Update
Now Archived! Antarctica Day Celebration event with Lesley Anderson and Dr. Jim Madsen on Monday, 4 December 2017. You can access this and other events on the PolarConnect Archives site.
What Are They Doing?
A DOM (Digital Optical Module) being lowered into the ice. Photo by Jim Haugen.Why go to the bottom of the world to explore the universe? Because it is a nearly ideal place to study one of the most elusive particles known, the almost massless subatomic messenger called the neutrino. The IceCube Neutrino Observatory at the South Pole searches for neutrinos from the most powerful astrophysical sources: events like exploding stars and extreme environments around black holes and neutron stars. This requires a large detector, and IceCube is the largest detector by volume ever built, encompassing a cubic kilometer of instrumented ice. That much ice weighs more than all the people in the world!
The fully built Askaryan Radio Array (ARA) project will have an effective volume 100 times larger than IceCube. The tradeoff is that it will only be capable of observing radio waves from interactions with extremely high energy neutrinos, a million times more energetic than the neutrinos produced by cosmic rays in the atmosphere. IceCube studies those lower energy atmospheric neutrinos, 100,000 per year, to learn more about neutrino properties, including their ability to transform from one type to another.
The universe is a huge and mysterious place that is largely unexplored. New technologies and creative approaches allow us to see things that aren’t directly viewable. Neutrinos will reveal new information about the Universe that can’t be recorded with optical or even more exotic telescopes that measure other types of light, like radio waves, microwaves, x-rays, and gamma rays. Many different roles and talents are needed to develop new approaches—technicians to make and operate new machines, computer experts to store and retrieve data, and scientists to define goals, identify promising projects, and guide students. IceCube and ARA are discovery instruments that will lead to a greater understanding of the cosmos and will hopefully uncover new mysteries for scientists to solve.
Where Are They?
The IceCube building. Photo by Michelle Brown.The team works at the Amundsen-Scott South Pole Station in Antarctica. The IceCube site is about one kilometer from the South Pole station, which supplies the necessary logistics of food, power, and shelter. Despite the cold outside, life inside the station is relatively luxurious with comfortable beds, cooked meals, and showers twice a week. The South Pole is reached by plane from McMurdo Station on the coast of Antarctica, accessible from the end of October through mid-February, after which time temperatures become too low for planes to operate safely.
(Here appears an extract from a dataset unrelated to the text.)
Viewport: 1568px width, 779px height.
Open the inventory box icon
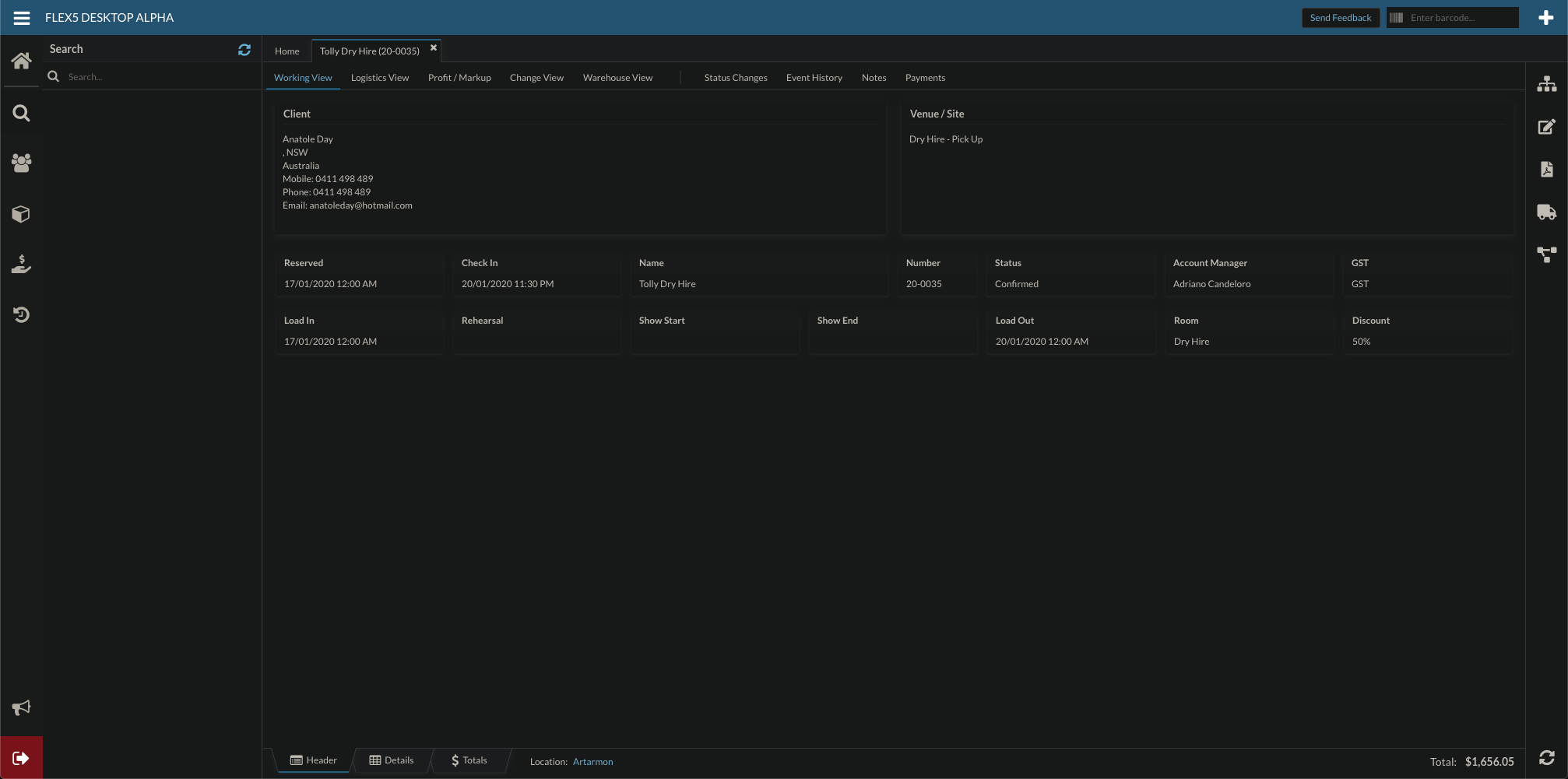(x=22, y=214)
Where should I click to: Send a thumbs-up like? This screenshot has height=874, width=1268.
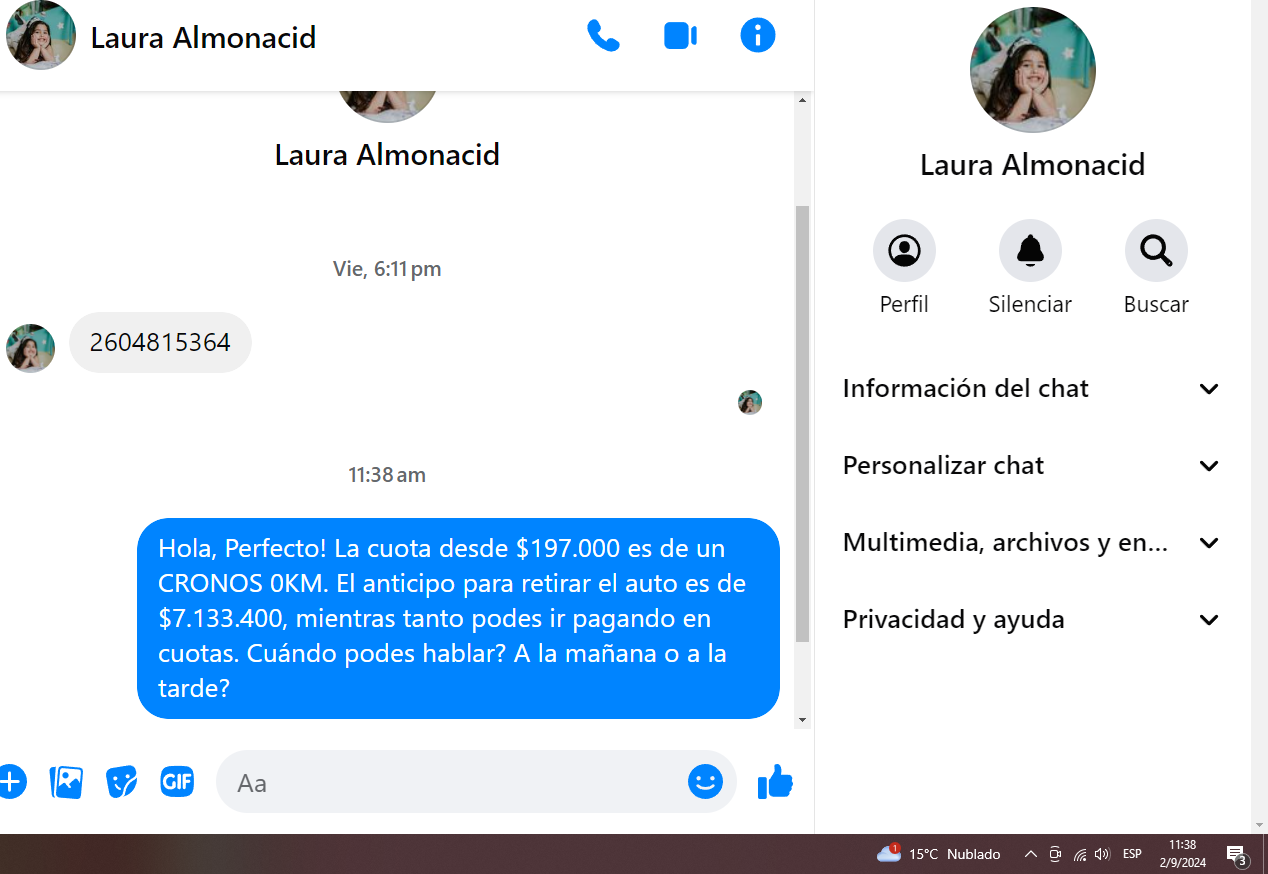775,781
About 40 people remain at the South Pole station the rest of the year, which is known as wintering over. IceCube has two people dedicated to overseeing the operation of the telescope during this period at the South Pole.
Latest Journals
Dr. Madsen is the chair of the Physics Department at UW-River Falls and Associate Director of the IceCube Neutrino Observatory where he directs the education and outreach program. His research interests include heliophysics and astrophysics, which he has studied at his various projects in Antarctica. In addition to research, Dr. Madsen is committed to reaching a broad audience beyond the research community. He is involved in education and outreach for the IceCube project including professional development courses for teachers and science and math instruction for the UWRF Upward Bound Program. He collaborates with a number of programs and institutions in addition to PolarTREC, including the Knowles Science Teaching Foundation, UW-River Falls Upward Bound and McNair Programs, and service groups (Rotary International, Boy and Girl Scouts, university alumni associations, etc.). You can read more about Dr. Madsen's work here and here.
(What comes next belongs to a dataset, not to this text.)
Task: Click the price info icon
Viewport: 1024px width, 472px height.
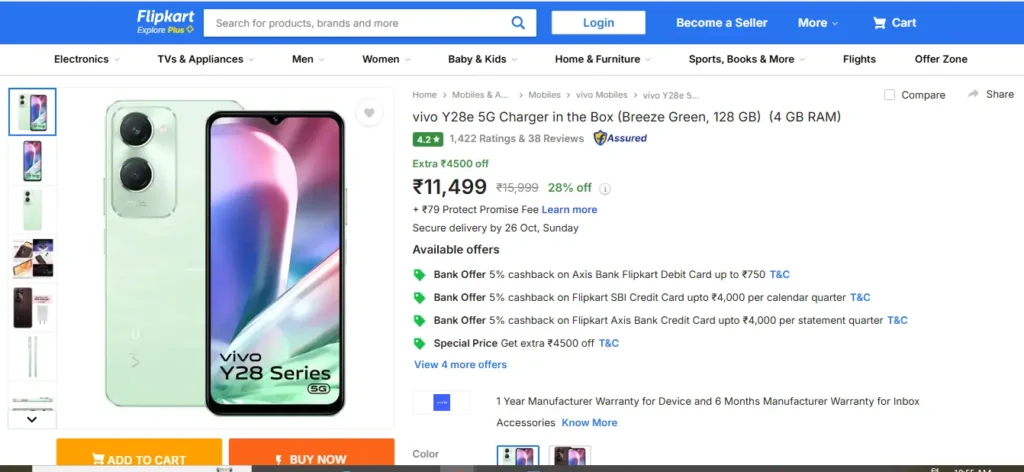Action: pos(605,188)
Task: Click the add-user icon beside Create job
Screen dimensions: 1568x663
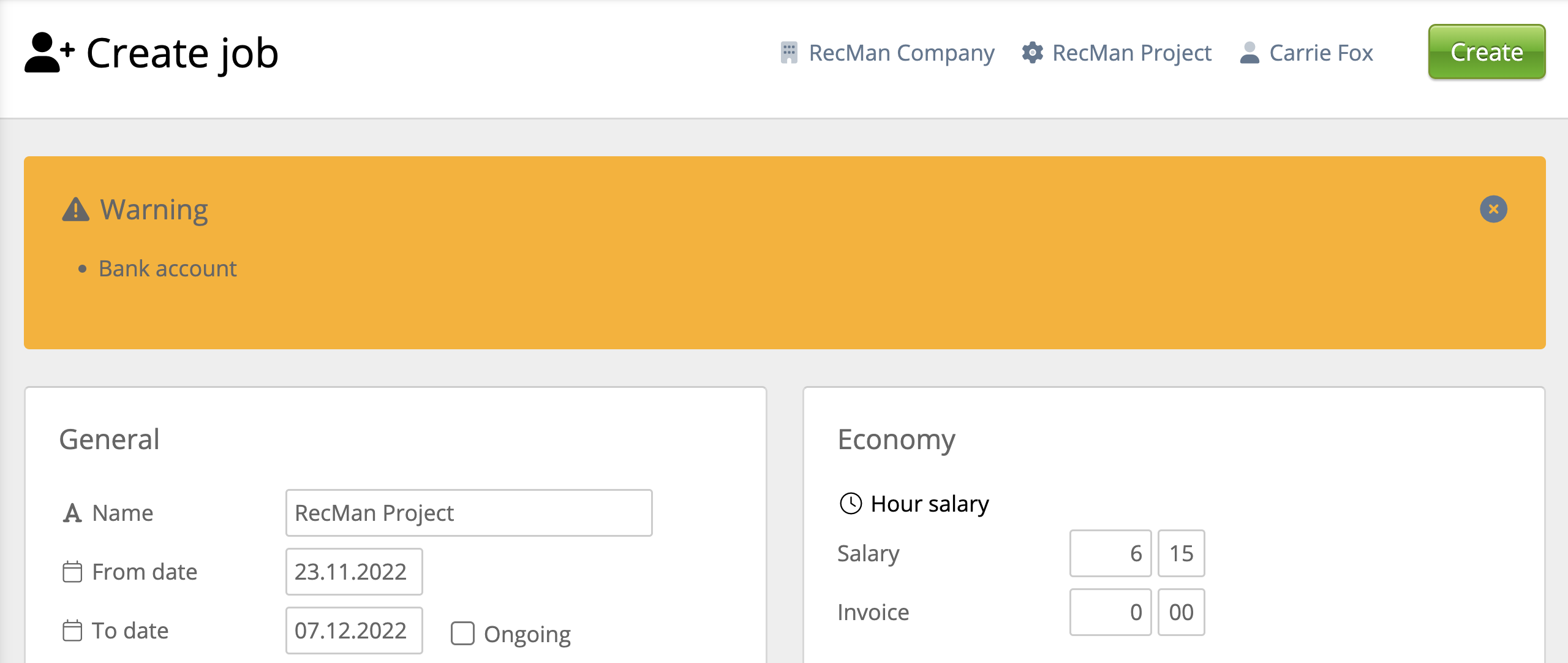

"Working in Antarctica is a wonderful adventure, and it is great to provide opportunities for others to have this awesome experience."
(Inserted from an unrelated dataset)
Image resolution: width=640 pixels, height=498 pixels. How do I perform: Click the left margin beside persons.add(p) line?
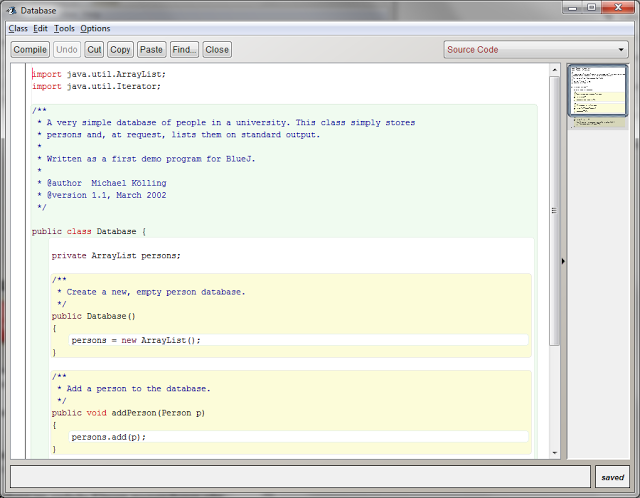pos(18,437)
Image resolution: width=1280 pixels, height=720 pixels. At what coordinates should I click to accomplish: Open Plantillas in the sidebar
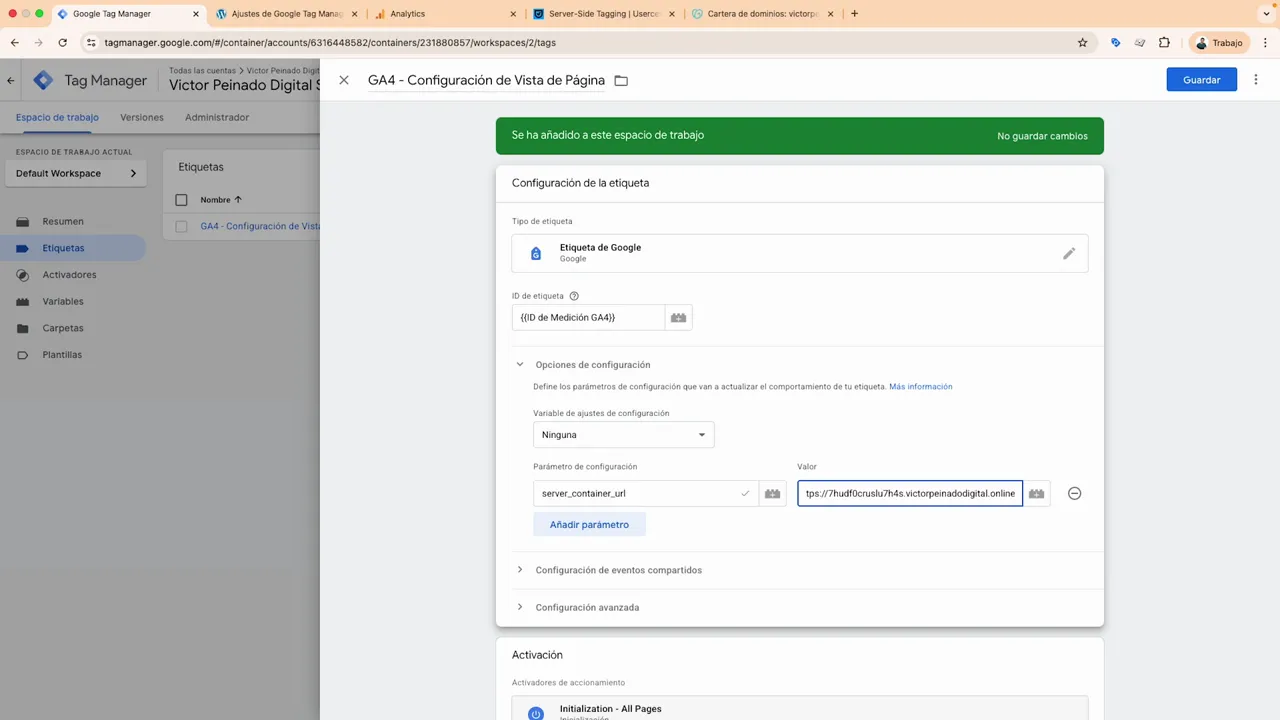(x=64, y=354)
Michael DuVernois is a Senior Scientist with the Wisconsin IceCube Particle Astrophysics Center and a Research Professor with the Department of Physics at the University of Wisconsin in Madison. He is an experimental physicist working on the IceCube and ARA neutrino observatories at the South Pole. His other research interests include high-energy gamma-ray astronomy, humanitarian demining, and detector development for particle and astro-particle physics. Less technically, he has bowled on all seven continents, and is found most Austral Summers at the South Pole supervising students and technicians. He has previously flown satellite experiments in orbit and through the solar system, balloon instruments to the top of the Earth’s atmosphere, and built instrumentation for mountain-top and extended ground-based observatories.